Real-world outcomes of PARP inhibitor maintenance in advanced ovarian cancer: a focus on disease patterns and treatment modalities at recurrence.

ESMO Open

Department of Woman's and Child health and Public Health Sciences, Gynecologic Oncology Unit, Fondazione Policlinico Universitario A. Gemelli IRCCS, Rome, Italy; Catholic University of the Sacred Heart, Rome, Italy. Electronic address:

Published: January 2025

Background: The utilization of poly-ADP-ribose polymerase (PARP) inhibitors (PARPi) as a first-line maintenance therapy for advanced ovarian cancer has increased significantly, with ∼80% of patients potentially eligible. This expansion has led to a rise in the population experiencing platinum-sensitive recurrence, yet data on first recurrence during PARPi are limited. This real-world study from a high-volume referral center aims to elucidate recurrence rates, disease distribution, and treatment modalities at the time of progression in PARPi-treated patients.

Materials And Methods: We analyzed our prospectively maintained database to identify patients receiving first-line PARPi maintenance from January 2019 to December 2022 at our institution.

Results: A total of 373 cases were identified, 51.5% of which had a BRCA mutation. With a median follow-up of 38 months, 44.8% of patients experienced recurrence, with 90.3% having a platinum-free interval exceeding 6 months. Recurrences were oligometastatic in 44.9% of cases, with BRCA mutations strongly predicting this pattern (hazard ratio 3.014, confidence interval 1.486-6.113, P = 0.002). The median progression-free survival was 39 months, significantly longer for BRCA-mutated and homologous recombination deficiency-positive patients. Over one-third of platinum-sensitive recurrent patients were candidates for local treatments, and PARPi administration was prolonged in 53.7%.

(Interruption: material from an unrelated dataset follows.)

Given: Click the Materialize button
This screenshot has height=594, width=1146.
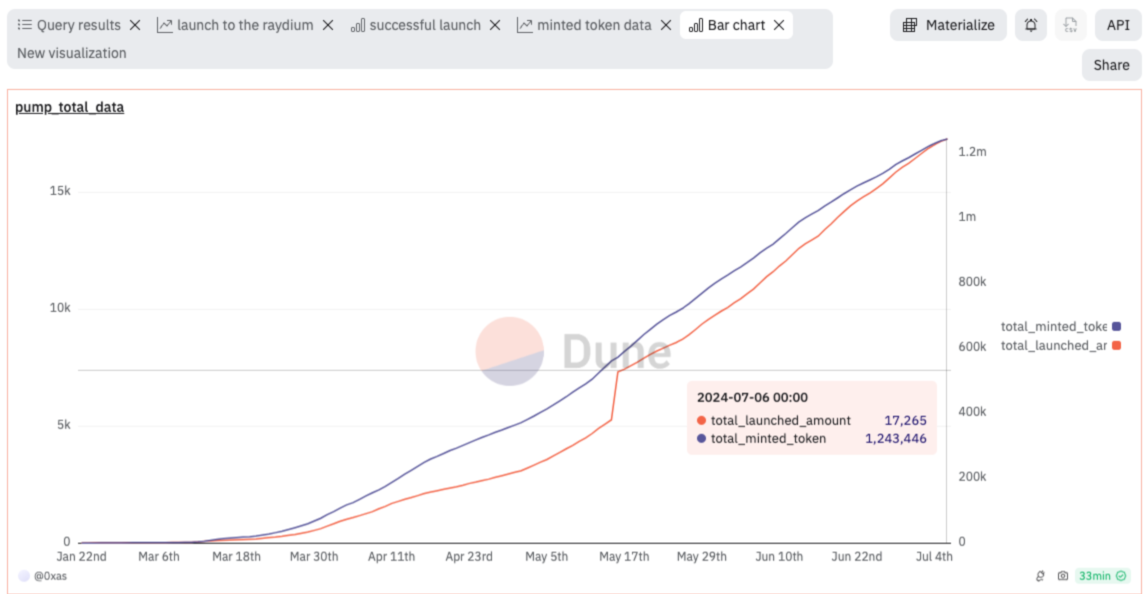Looking at the screenshot, I should (948, 25).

Conclusions: Despite the notable survival improvement, a significant proportion of the population will experience a platinum-sensitive recurrence on PARPi, for which local treatments are often a viable option. Our study highlights the need for further research to determine whether the ablation of oligometastatic sites has a significant impact on post-recurrence survival and to identify if there are patient categories that would benefit from personalized follow-up due to their susceptibility to oligometastatic recurrences and local treatments.